Je séparerai ce secteur du reste des services. Quand on se penche sur la productivité de l’économie française et que l’on en sort l’industrie manufacturière et la construction, la productivité des services est assez faible. Le véritable problème réside dans le manque d’accumulation de l’investissement. Ce qui participe de la productivité et de la croissance potentielle de moyen terme, c’est l’accumulation de capital, à côté de la productivité du travail et de l’innovation. Si dans les services, par exemple, vous n’avez pas de robots pour nettoyer les sols, la pénibilité des tâches est extrêmement élevée et, au-delà de la désindustrialisation, c’est ce qui participe de la déconnexion totale entre une partie heureuse des salariés, qualifiés, valorisés, et une autre partie qui a souffert de cette tertiairisation.

L’intensité capitalistique par travailleur est trop faible. La comparaison avec les autres pays en matière de supports technologiques et de machines par salarié montre notre retard. Le tertiaire a une productivité, plus de deux fois inférieure à celle de l’industrie. L’accent mis sur les impôts de production, sur le CICE, sur la baisse des charges était indispensable, mais n’a pas permis de contrer l’attrition de notre base industrielle. Sans contrepartie en terme de qualification, cette politique de coût est une fuite en avant ! Dès que survient une hausse du prix du pétrole ou une hausse du prix de l’énergie, comme actuellement, la marge est totalement mangée. Ce que les entreprises ont gagné pour investir est aussitôt avalé par les hausses de prix de l’énergie. On retrouve ici toute la problématique développée par Paul Krugman sur « la dangereuse obsession de la compétitivité ». La compétitivité peut engendrer un appauvrissement par rapport au reste du monde si nous n’y prenons pas garde.

Jérôme Fourquet.- Je suis d’accord avec le caractère très hétérogène du secteur tertiaire. Il y a le secteur de la construction, de l’immobilier, peu productif, mais qui emploie énormément de personnes. C’est lui qui fait tourner des territoires entiers, dans des zones à forte tension immobilière. C’est Laurent Davezies qui parle d’une économie résidentielle : le fait qu’il y ait de la population génère de l’activité. Il faut aussi évoquer la distinction public/privé, on compte 5 millions de fonctionnaires en France, qui forment de gros bataillons du secteur des services, avec des différences de statut par rapport au privé. Ensuite, d’un point de vue sectoriel, des choix globaux ont été faits de manière consciente ou inconsciente. On a poussé les très grands fleurons français qui se sont internationalisés, et, pour le reste, on s’est spécialisé dans des secteurs faiblement productifs, mais qui consommaient beaucoup de main d’œuvre, par exemple avec la fonction publique ou dans l’économie du vieillissement. La France est passée de 2500 à 7500 maisons de retraite avec tout ce prolétariat de la silver économie. Nous avons évoqué aussi dans notre livre la grande distribution, un acteur majeur et un des premiers employeurs français. On a aussi vu se développer le secteur des services à la personne avec la création du Cesu.

— Jeu de données —

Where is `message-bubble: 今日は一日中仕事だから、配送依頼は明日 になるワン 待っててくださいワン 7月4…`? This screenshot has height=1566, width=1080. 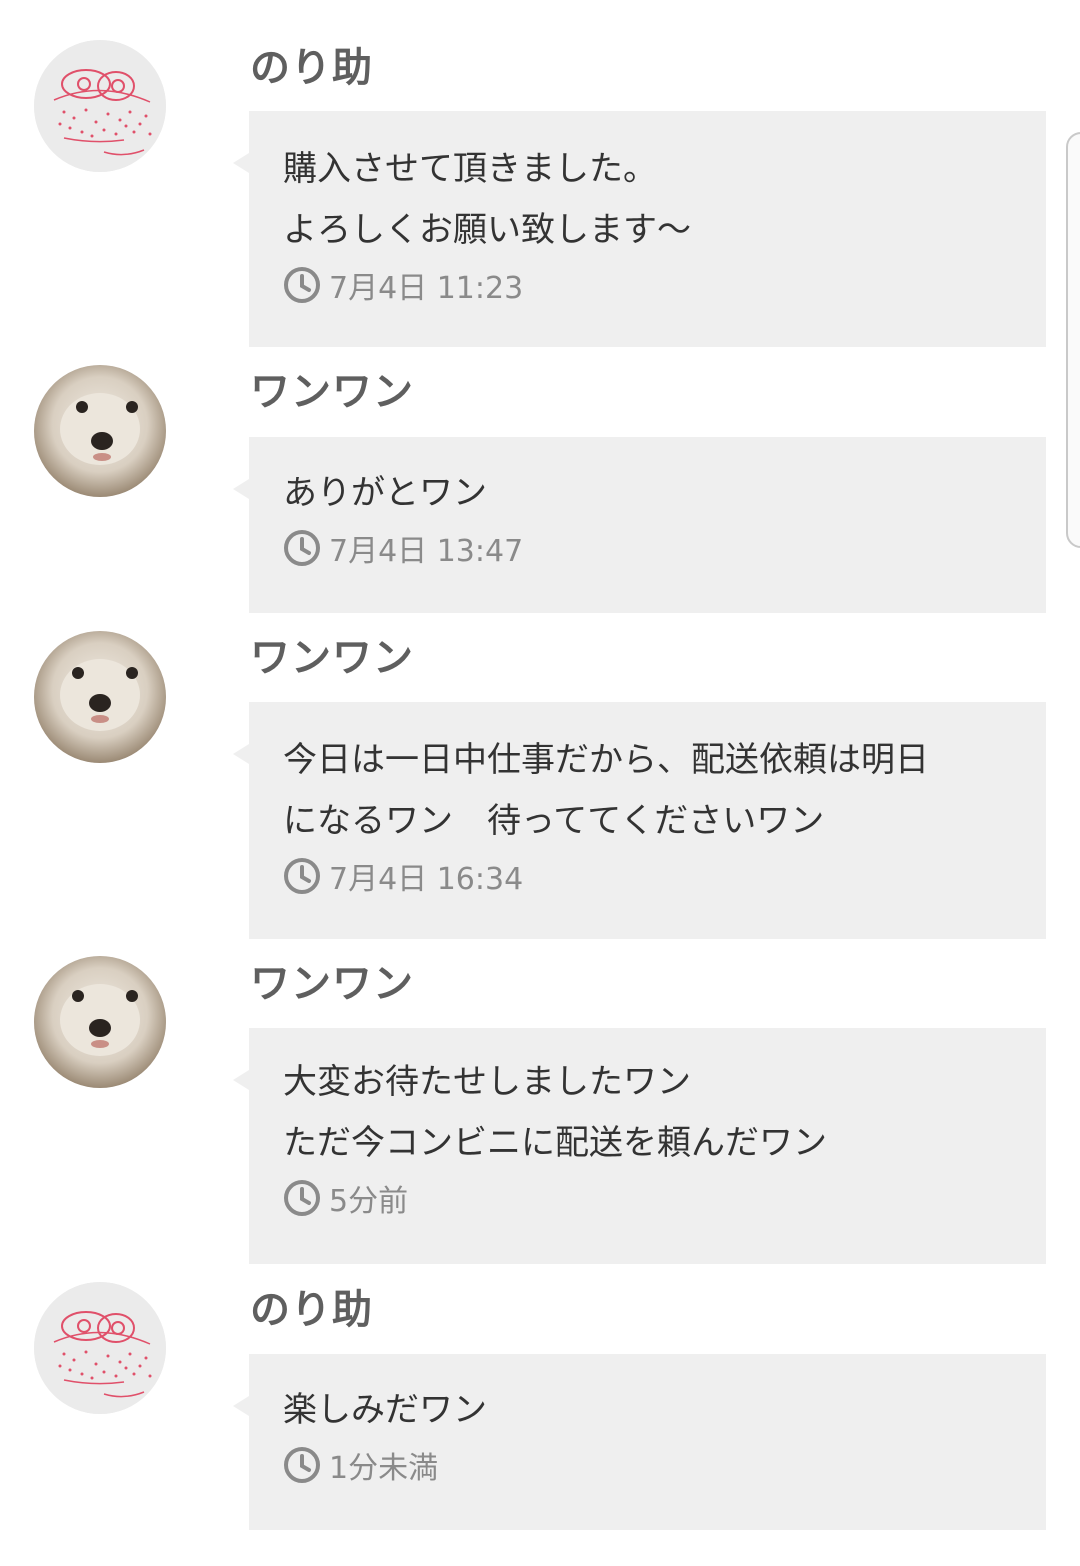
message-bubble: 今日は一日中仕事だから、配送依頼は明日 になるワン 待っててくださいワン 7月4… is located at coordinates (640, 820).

--

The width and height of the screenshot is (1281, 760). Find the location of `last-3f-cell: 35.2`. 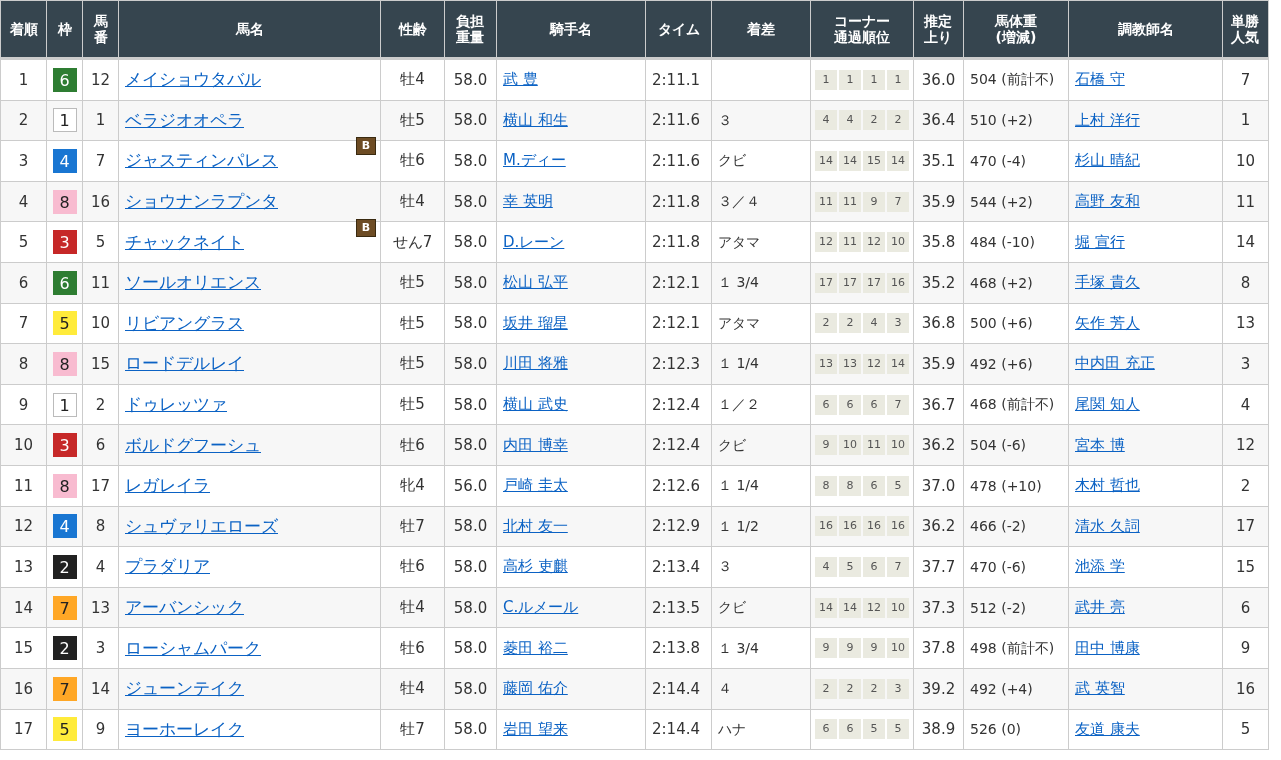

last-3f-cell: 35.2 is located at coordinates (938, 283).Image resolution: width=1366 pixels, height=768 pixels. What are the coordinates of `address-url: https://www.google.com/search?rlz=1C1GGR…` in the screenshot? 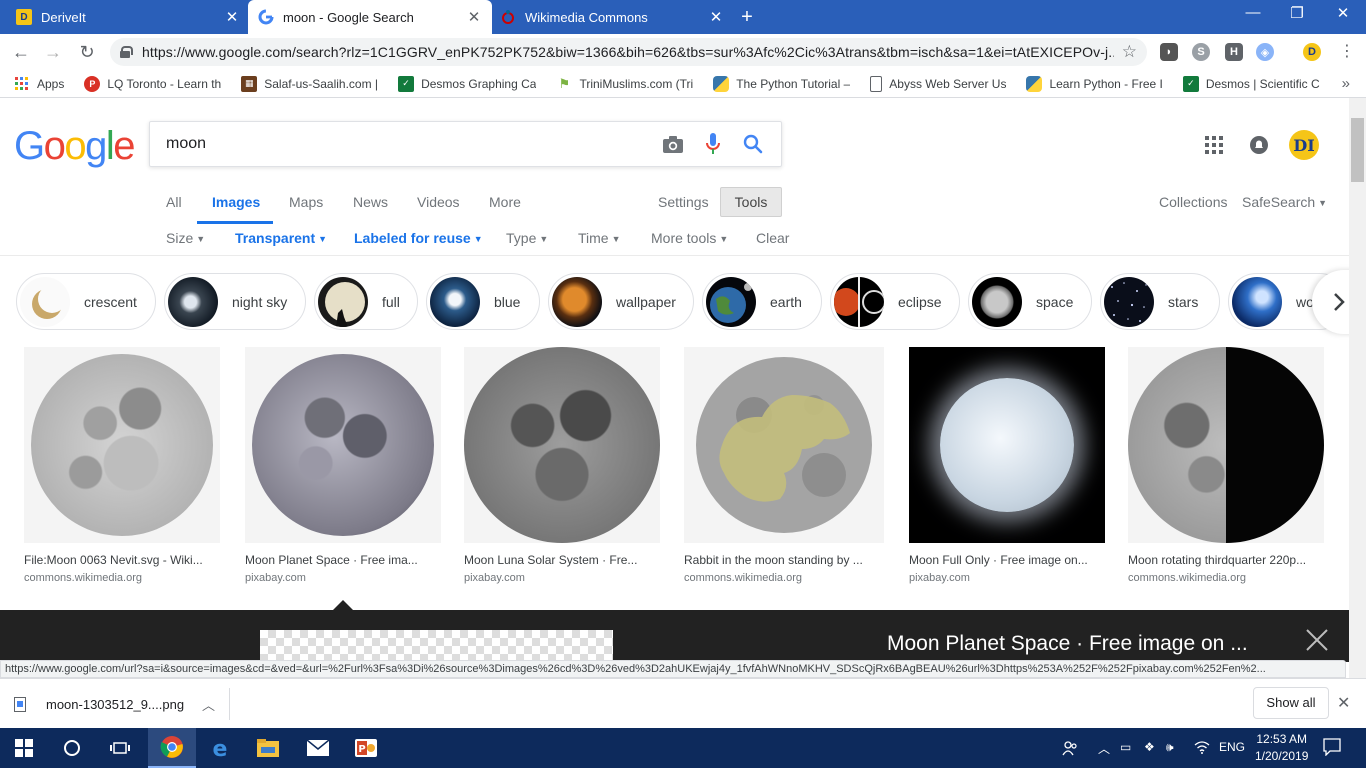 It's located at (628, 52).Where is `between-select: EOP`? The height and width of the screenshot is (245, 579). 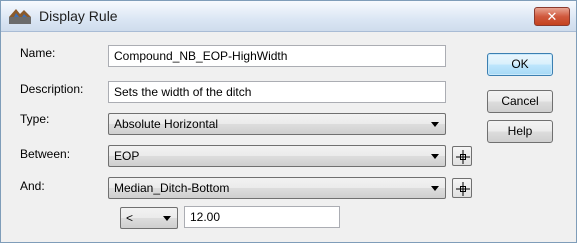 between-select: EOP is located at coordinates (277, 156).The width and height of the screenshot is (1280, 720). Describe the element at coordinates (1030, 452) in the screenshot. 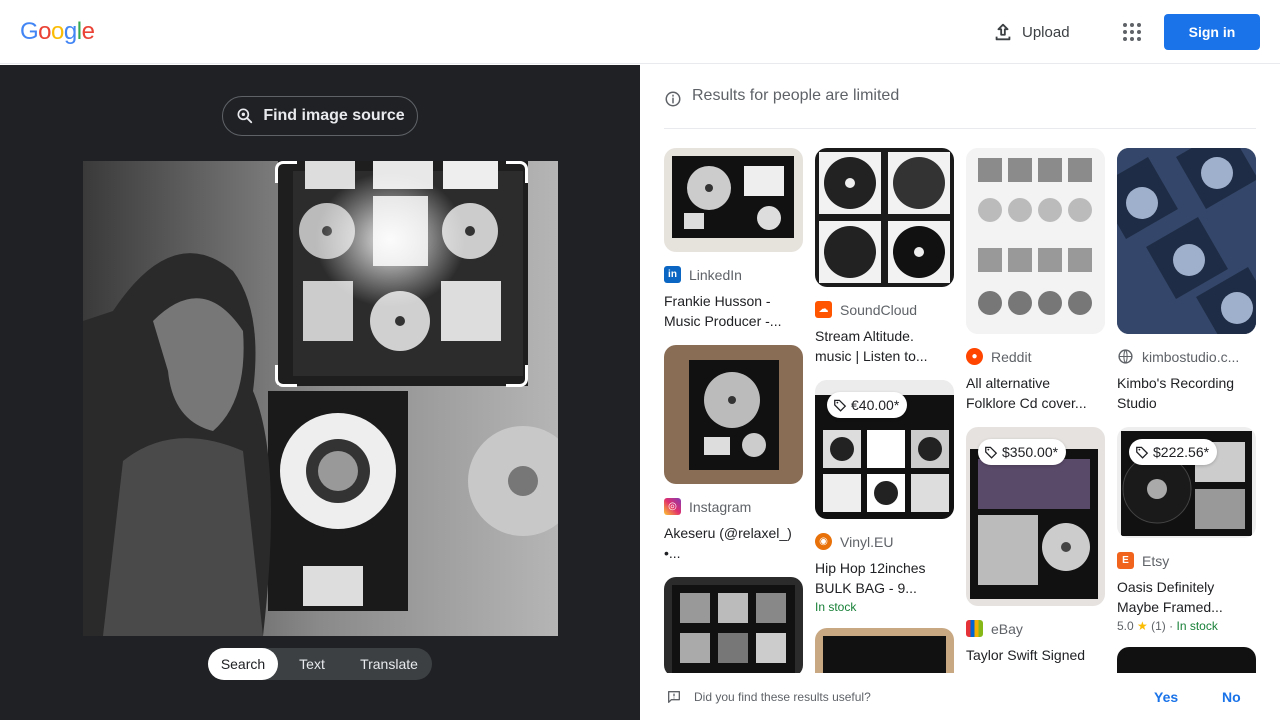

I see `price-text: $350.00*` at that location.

— Questions sur le texte —
**1.** D'après l'extrait sur la productivité des services, de combien à combien est passé le nombre de maisons de retraite en France ?
**2.** Citez toutes les personnes nommées dans l'extrait sur la productivité des services.
**3.** Rédigez la suite de l'extrait sur la productivité des services, à partir de sa dernière phrase.

— Corrigé des exercices —
**1.** De 2500 à 7500.

**2.** Paul Krugman, Jérôme Fourquet, Laurent Davezies.

**3.**
Mathilde Lemoine a souligné la diminution du poids de l’industrie dans le PIB et dans le nombre de salariés employés dans ce secteur. De mon point de vue, cela tient au fait qu’on a fermé des usines par centaines, mais aussi au fait que toute une série de tâches qui historiquement étaient internalisées ont été externalisées. C’est typiquement le cas du nettoyage, du gardiennage, de tous les services support, tout cela a été externalisé dans les années 80, 90 et 2000. Ce sont de grands secteurs très consommateurs d’exonérations de charges sur les bas salaires et donc on a créé des jobs qui ne sont plus dans des conventions collectivités de l’industrie, qui sont à faible productivité et qui emploient beaucoup de personnes. Une entreprise de nettoyage comme Onet emploie en France autant de salariés que Renault en France ! C’est ce qu’on pourrait appeler l’extension du domaine de la sous-traitance et d’une « économie orientée client » : gardiennage, propreté, services à la personne, grande distribution, logistique. La France compte aussi 400 000 chauffeurs de poids lourds, soit plus de chauffeurs poids lourds que d’agriculteurs qui sont 380 000.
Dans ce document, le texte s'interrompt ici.